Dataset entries
───
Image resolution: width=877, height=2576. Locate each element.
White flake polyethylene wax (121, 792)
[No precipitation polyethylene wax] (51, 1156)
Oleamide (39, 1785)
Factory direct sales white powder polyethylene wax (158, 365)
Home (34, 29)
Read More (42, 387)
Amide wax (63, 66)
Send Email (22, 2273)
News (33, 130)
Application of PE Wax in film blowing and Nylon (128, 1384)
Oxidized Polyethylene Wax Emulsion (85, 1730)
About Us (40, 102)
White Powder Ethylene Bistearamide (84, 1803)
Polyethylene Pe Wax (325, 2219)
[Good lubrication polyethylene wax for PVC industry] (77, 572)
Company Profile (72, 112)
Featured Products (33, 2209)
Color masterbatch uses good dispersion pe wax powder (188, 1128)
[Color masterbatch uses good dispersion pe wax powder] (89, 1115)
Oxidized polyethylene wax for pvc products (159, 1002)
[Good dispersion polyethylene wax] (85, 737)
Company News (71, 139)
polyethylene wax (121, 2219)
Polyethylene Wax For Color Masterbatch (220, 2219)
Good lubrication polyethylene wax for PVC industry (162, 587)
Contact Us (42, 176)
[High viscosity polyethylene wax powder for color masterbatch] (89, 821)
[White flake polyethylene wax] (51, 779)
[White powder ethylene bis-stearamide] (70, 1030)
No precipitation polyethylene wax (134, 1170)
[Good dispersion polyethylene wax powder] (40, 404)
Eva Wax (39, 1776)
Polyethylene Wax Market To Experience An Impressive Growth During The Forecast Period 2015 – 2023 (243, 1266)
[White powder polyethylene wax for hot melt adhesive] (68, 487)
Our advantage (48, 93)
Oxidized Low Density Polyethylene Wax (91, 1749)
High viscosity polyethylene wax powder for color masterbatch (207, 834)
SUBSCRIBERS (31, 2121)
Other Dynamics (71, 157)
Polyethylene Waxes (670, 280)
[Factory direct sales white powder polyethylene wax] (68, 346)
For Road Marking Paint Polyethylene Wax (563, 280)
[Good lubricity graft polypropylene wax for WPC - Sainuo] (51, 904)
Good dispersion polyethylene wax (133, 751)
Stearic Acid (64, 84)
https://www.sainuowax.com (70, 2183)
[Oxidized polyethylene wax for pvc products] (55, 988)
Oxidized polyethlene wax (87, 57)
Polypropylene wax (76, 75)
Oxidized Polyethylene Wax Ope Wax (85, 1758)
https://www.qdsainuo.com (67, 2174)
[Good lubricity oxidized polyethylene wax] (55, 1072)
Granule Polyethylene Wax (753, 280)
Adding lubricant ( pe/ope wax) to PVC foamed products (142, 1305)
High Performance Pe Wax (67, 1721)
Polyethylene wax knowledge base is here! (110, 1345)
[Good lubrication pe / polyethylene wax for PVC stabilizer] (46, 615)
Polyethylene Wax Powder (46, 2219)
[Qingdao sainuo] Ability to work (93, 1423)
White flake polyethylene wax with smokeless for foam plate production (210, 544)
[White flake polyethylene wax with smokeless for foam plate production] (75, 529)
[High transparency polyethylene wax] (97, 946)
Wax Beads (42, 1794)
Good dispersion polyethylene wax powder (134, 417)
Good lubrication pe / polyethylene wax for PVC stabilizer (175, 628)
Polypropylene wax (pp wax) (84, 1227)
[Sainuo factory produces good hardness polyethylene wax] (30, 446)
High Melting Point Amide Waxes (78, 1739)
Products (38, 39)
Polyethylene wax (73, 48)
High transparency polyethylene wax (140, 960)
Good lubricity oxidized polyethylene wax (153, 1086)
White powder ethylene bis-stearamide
───
Starting from the line with "Wax Beads (42, 1794)" and ending with the final line of the data, quote every line exactly, both ends included.

Wax Beads (42, 1794)
Good dispersion polyethylene wax powder (134, 417)
Good lubrication pe / polyethylene wax for PVC stabilizer (175, 628)
Polypropylene wax (pp wax) (84, 1227)
[Sainuo factory produces good hardness polyethylene wax] (30, 446)
High Melting Point Amide Waxes (78, 1739)
Products (38, 39)
Polyethylene wax (73, 48)
High transparency polyethylene wax (140, 960)
Good lubricity oxidized polyethylene wax (153, 1086)
White powder ethylene bis-stearamide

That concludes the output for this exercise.